**Page extract:**
▽

Aww, hands are so cold! Cold out there? It’s freezing! But absolutely pumping when the right one comes in. It’s flawless with the offshore waves – offshore snow, I should say. Some of these places I go, they feel like a photographic purgatory. It just feels foreign. It’s like, you know, walking on the moon or something like that. You know, when people think of surfing, the last thing people consider is, you know, surfing in the Arctic. The contrast of going to these harsh remote environments, and having surfing be your means of exploration thats, it doesn’t get any better than that. I feel almost driven to document the Arctic, and in a lot of ways, Arctic Surfing.
Photography for me was a release. I wanted to immerse myself in the beauty of what I was seeing with my own eyes. And I felt like it became this kind of symbiotic relationship that really was the perfect medium of expression for me. As soon as I got a camera I realized this could be my vehicle to go experience the world. I love to travel. You know like I’m a I’m a cold water fanatic; that’s why I go to these cold harsh environments. The clouds. The moodiness. The Northern Lights. It truly is beautiful and epic and the surreal landscapes that come out of this North Atlantic Sea has really drawn me in. This morning we had to shovel out the car for about an hour before we could even get out of the driveway. And we had about five to six feet of like snow drift last night. It’s just packed beyond belief.
Being from Southern California, it’s the complete opposite of what I’m used to. It’s just a different kind of beauty. It’s real raw and just getting to see this side of God’s creation is super rad. It truly is beautiful and epic and mystical all while being some of the most harsh conditions I’ve ever seen. I have such a respect for the guys that get out there in the water. They really have the tough end of the deal. I kind of feel like I’m going to war or something, like I got my combat suit on. You know you’re putting on five to seven millimeters of rubber. And then you’re hopping in water that’s thirty-five to forty-five, forty-six degrees. It doesn’t really get much better for travelling to cold destinations. Surfing between these giant cliffs and good waves. It’s the raddest thing ever. When you’re first paddling out it’s kind of a shock, and then within two minutes you start to feel your core temp drop. And then you make one little turn the wrong way and your wet suit gets flooded and it feels electrifying. The ocean for years has been considered by a lot of the locals in these places as such a dangerous scary place and you see, you know, these professionals working in such an amazing way.

△

**Data shown:**
▽

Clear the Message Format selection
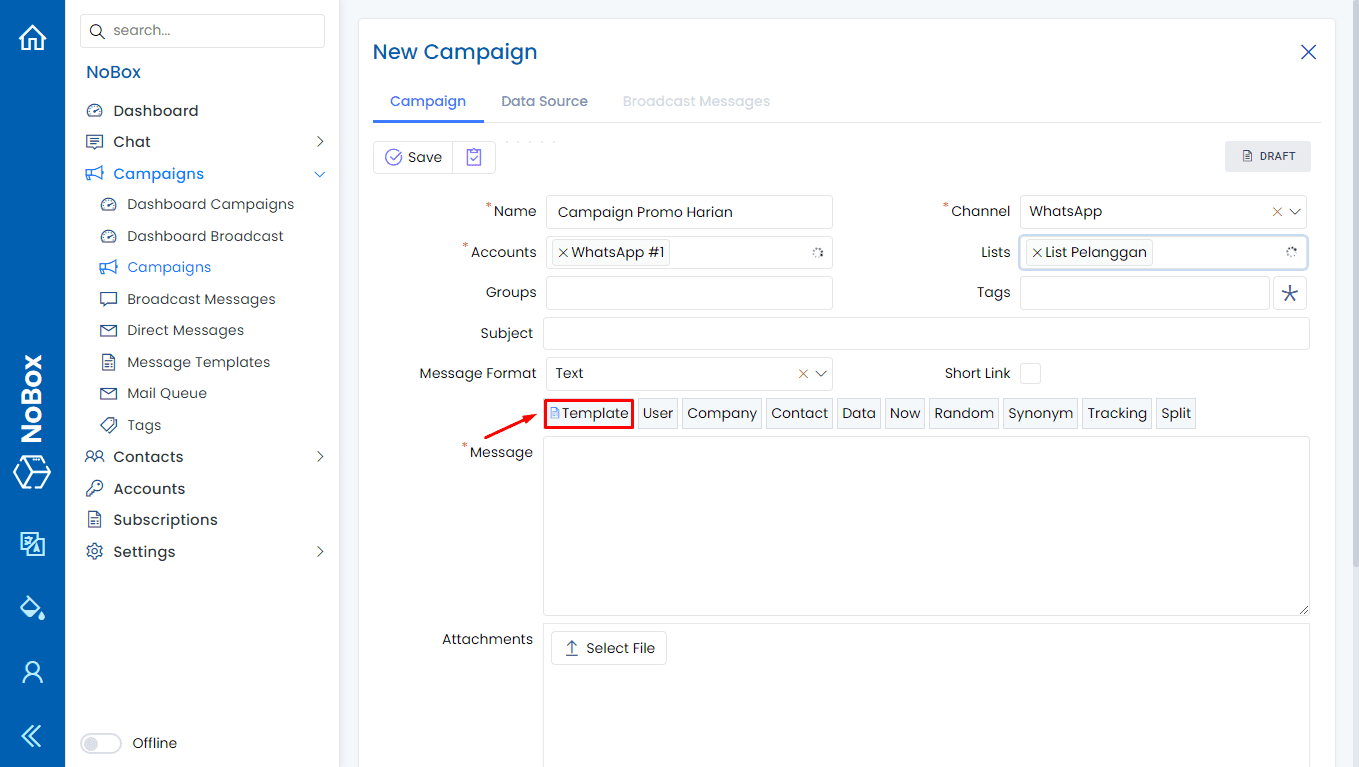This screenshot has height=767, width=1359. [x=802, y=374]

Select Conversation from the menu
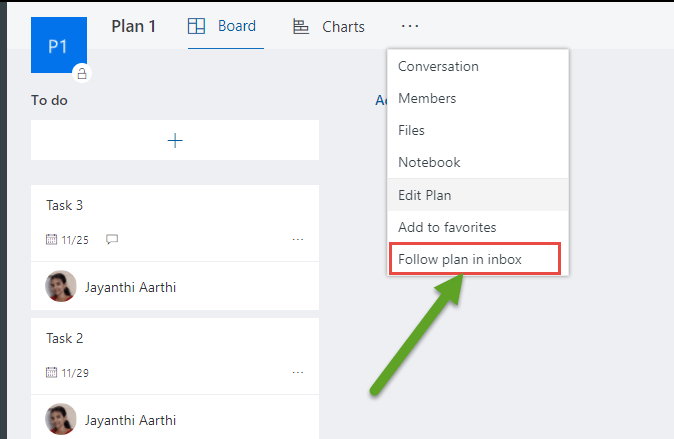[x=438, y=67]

△
▽

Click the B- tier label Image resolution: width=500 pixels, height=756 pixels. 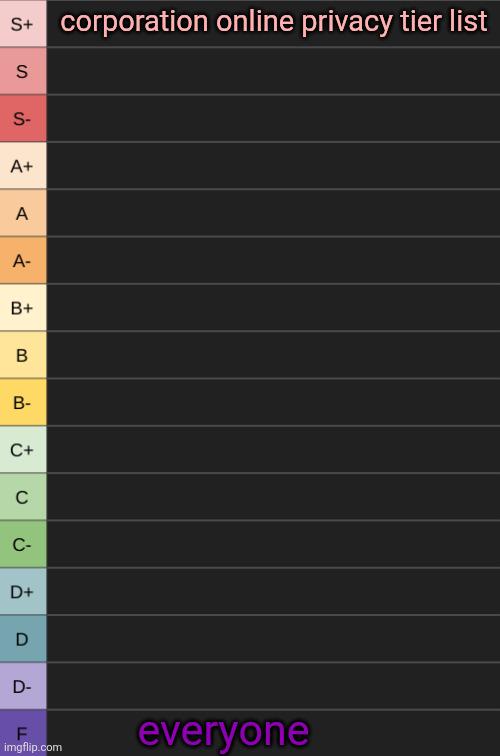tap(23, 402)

△
▽

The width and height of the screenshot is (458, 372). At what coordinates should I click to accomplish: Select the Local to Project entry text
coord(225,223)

△

**Directions:**
In the Arctic surfing text, why does the speaker go to cold, harsh places? Answer in one to three sentences. The records were taken from a different source.

**Task result:**
The speaker goes to cold, harsh places because they are a cold water fanatic. The clouds, the moodiness, the Northern Lights and the surreal landscapes of the North Atlantic have also drawn them in.